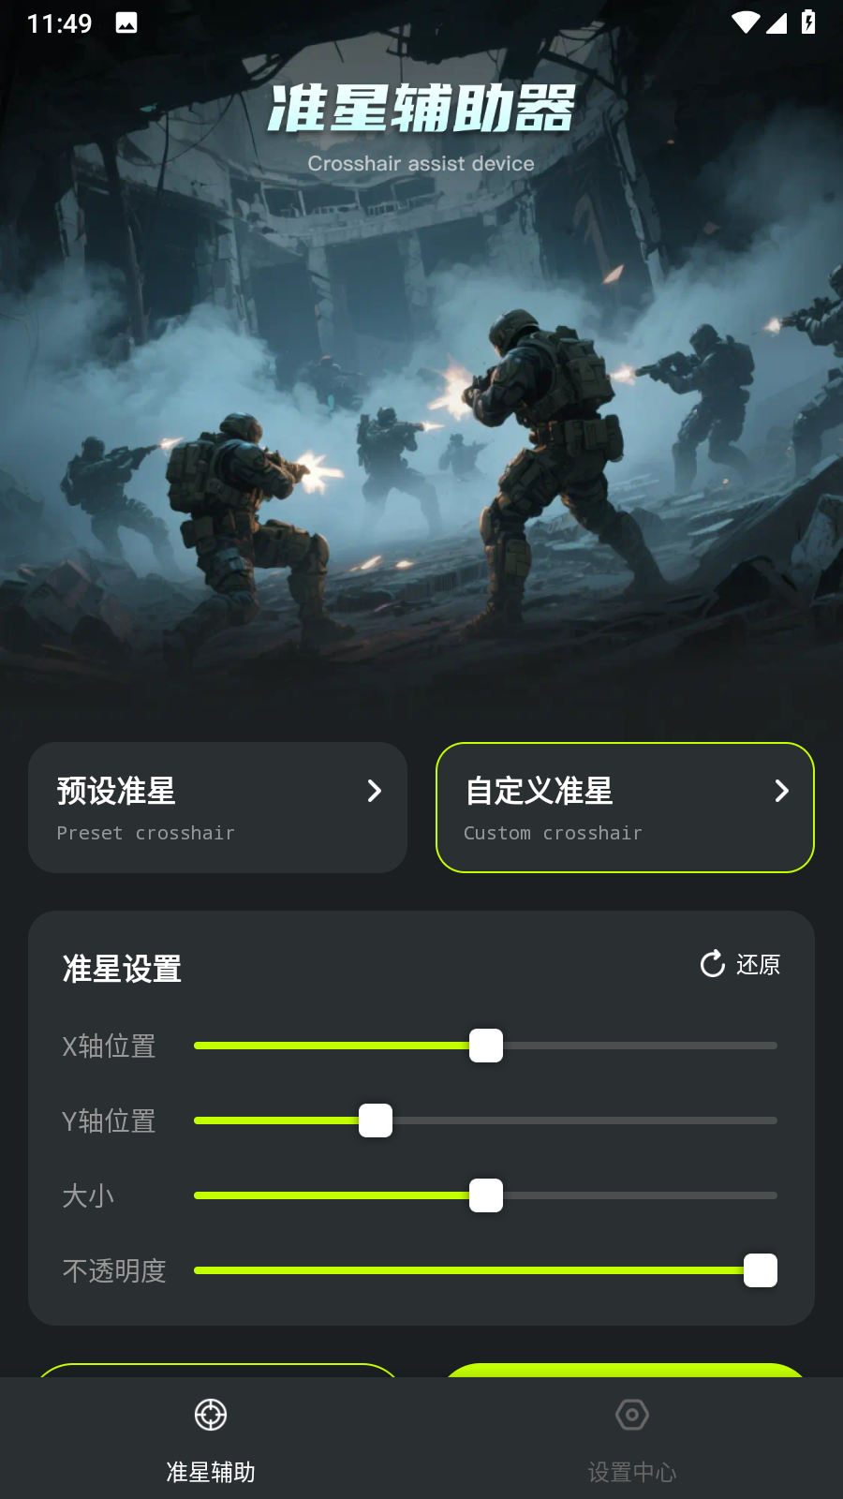Screen dimensions: 843x1499
Task: Switch to the 设置中心 tab
Action: coord(632,1438)
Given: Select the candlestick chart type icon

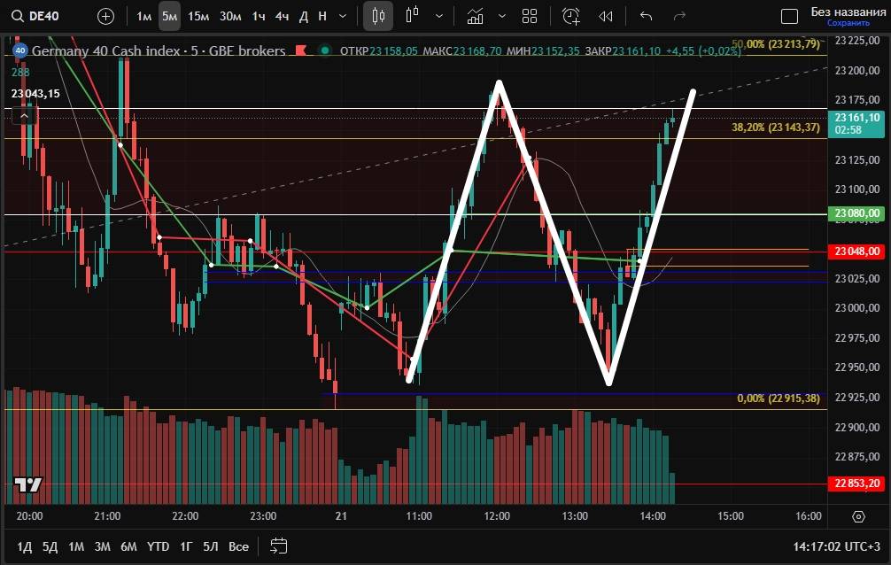Looking at the screenshot, I should pos(379,16).
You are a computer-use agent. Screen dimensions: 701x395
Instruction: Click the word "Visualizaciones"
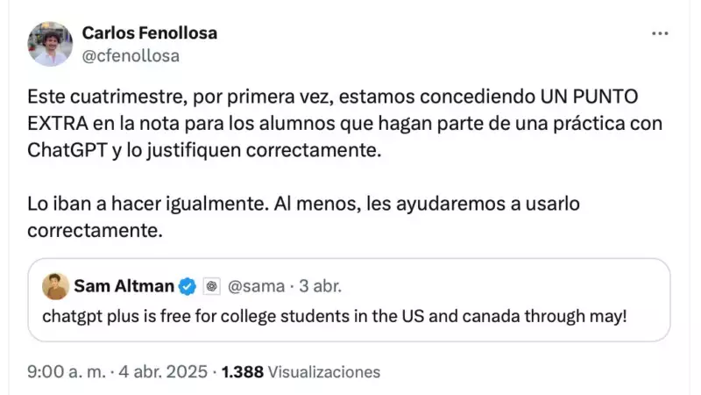click(324, 372)
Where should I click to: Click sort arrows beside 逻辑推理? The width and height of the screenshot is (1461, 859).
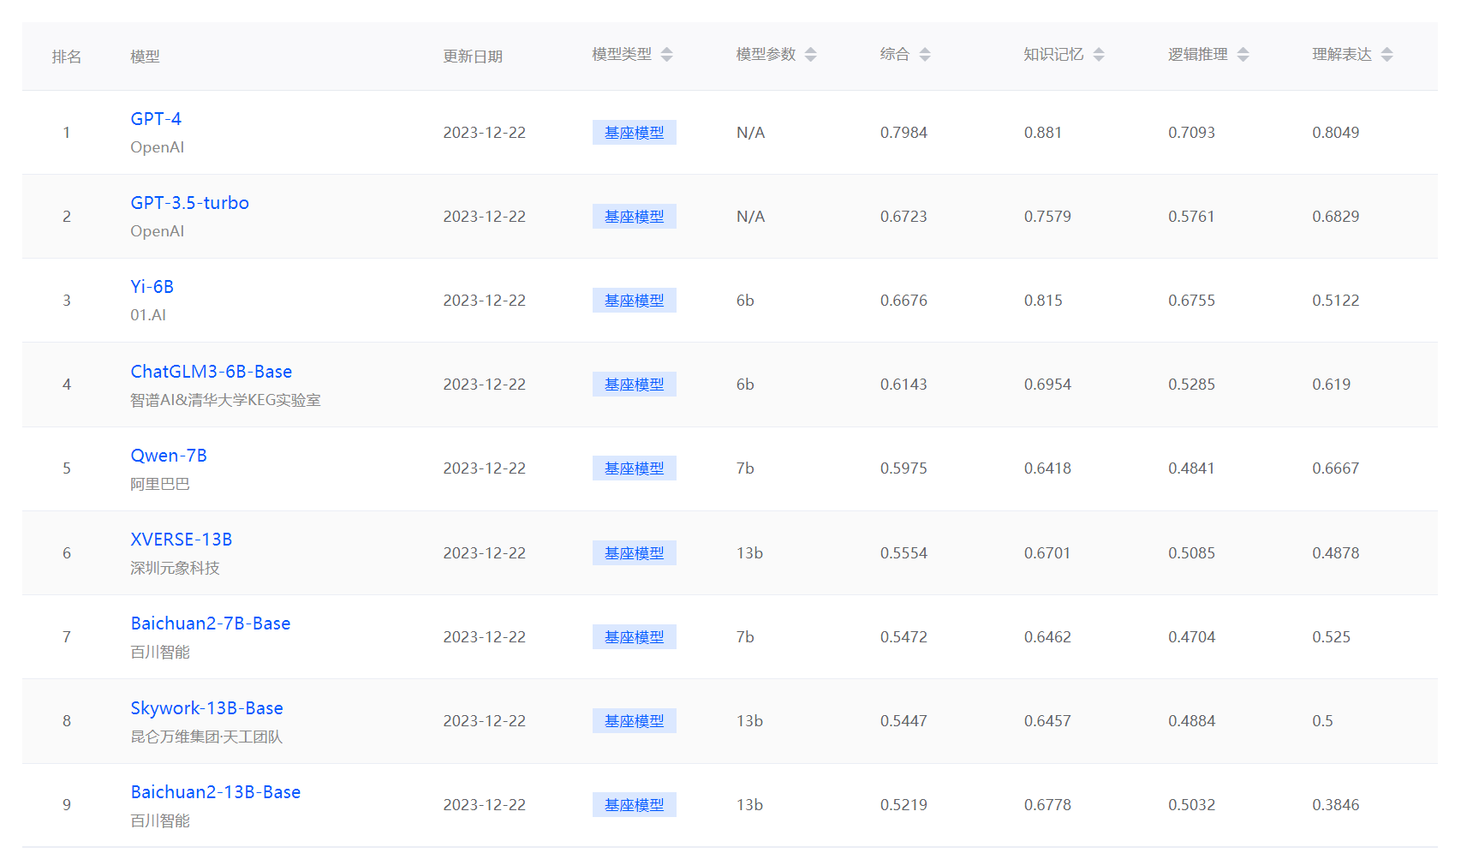click(x=1243, y=55)
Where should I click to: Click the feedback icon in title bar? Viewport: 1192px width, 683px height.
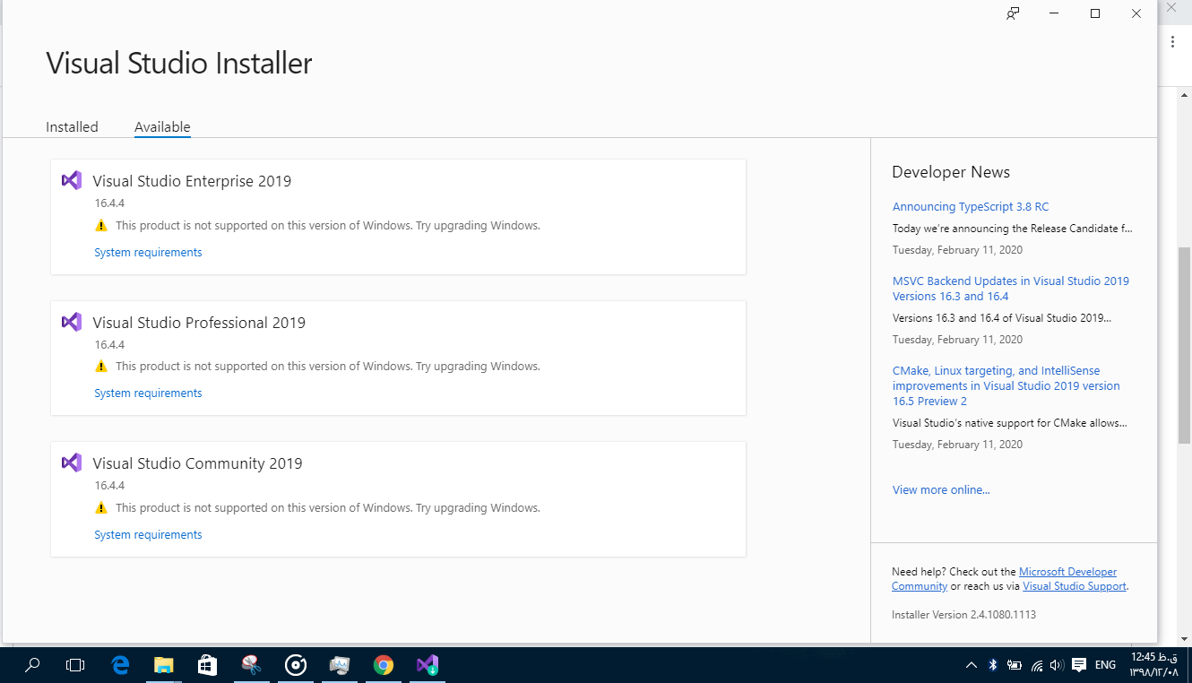[x=1013, y=13]
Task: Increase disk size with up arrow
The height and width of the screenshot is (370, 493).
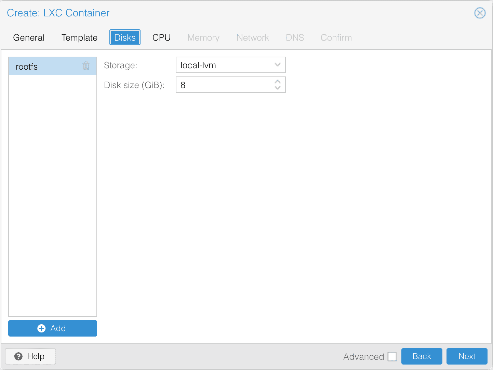Action: click(x=278, y=82)
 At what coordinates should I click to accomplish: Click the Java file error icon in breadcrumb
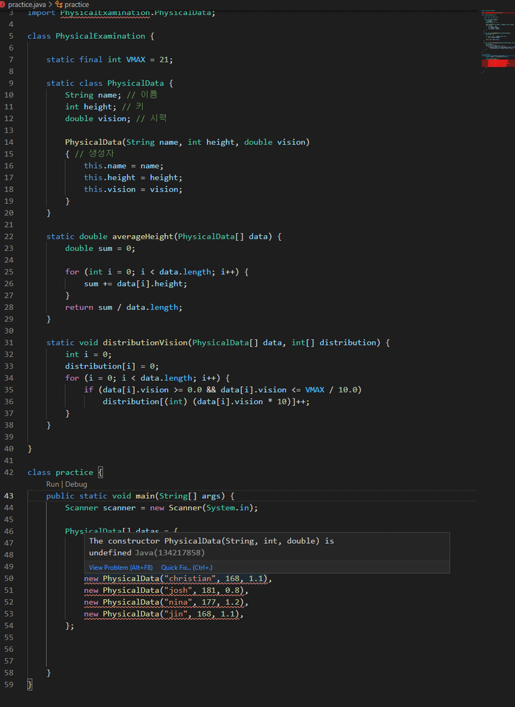point(3,4)
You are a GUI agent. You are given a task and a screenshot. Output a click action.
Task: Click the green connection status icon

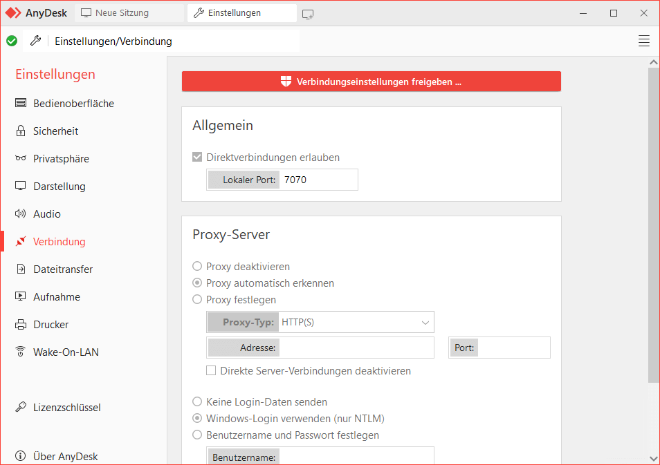(x=12, y=41)
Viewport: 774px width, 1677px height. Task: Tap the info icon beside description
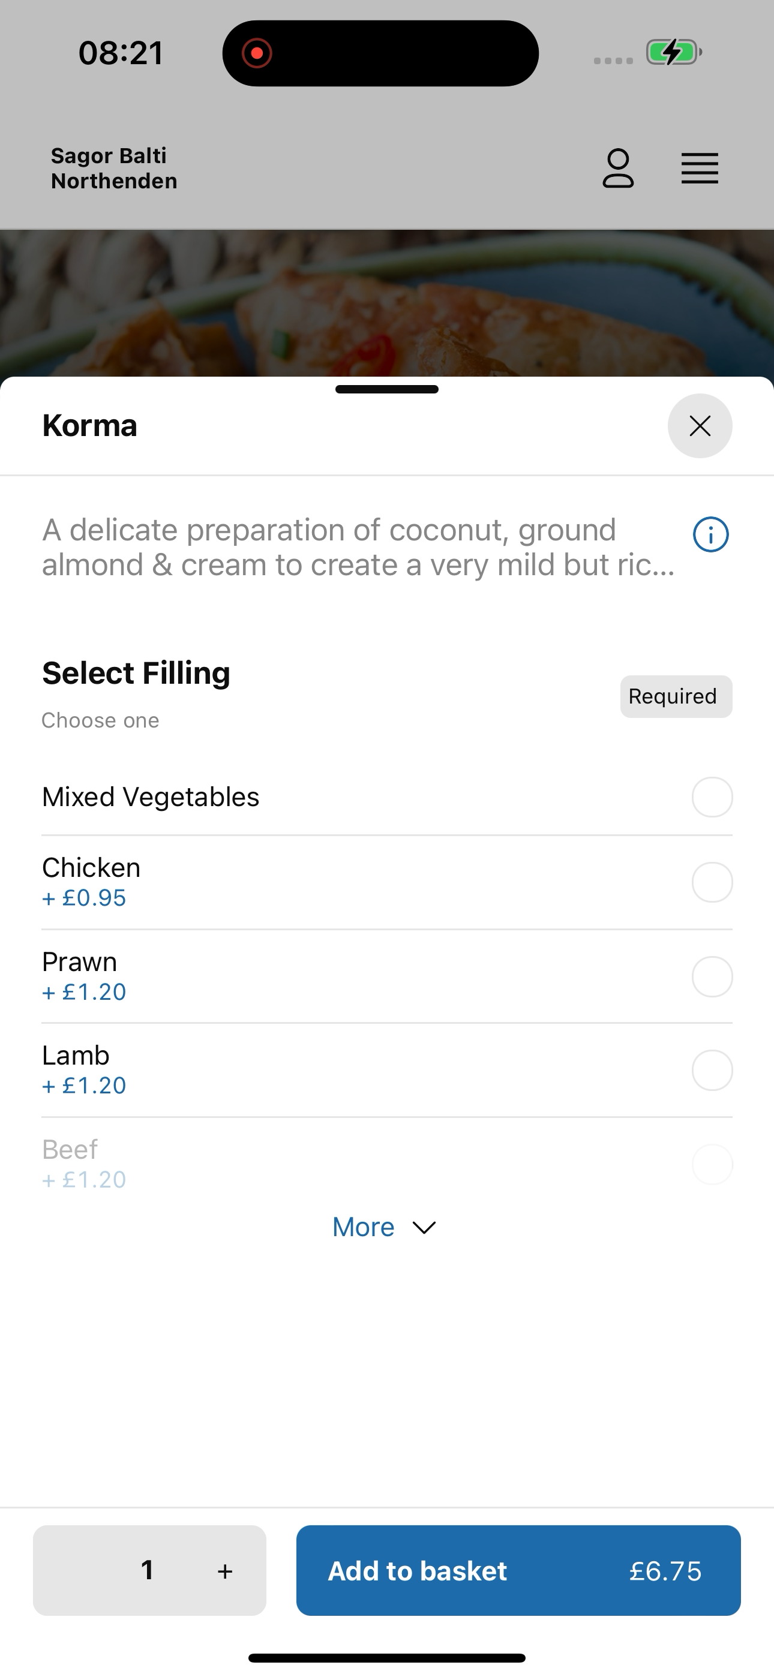pyautogui.click(x=710, y=534)
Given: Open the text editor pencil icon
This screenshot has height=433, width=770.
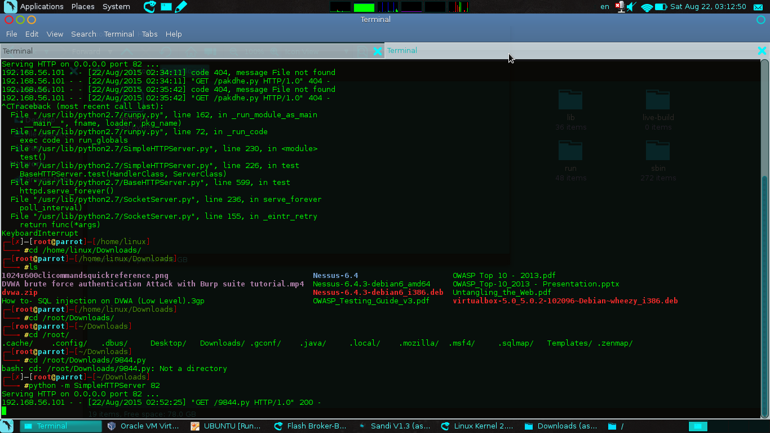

_ _ _ _

[Task goal] From the line holding "Viewport: 774px width, 1677px" to the last line of the listing, please output each line exactly as it stands. Pictures stay out of the copy.

[Exercise response]
Viewport: 774px width, 1677px height. Task: Tap the info icon beside description
pyautogui.click(x=710, y=534)
Given: Open the text editor pencil icon
This screenshot has height=433, width=770.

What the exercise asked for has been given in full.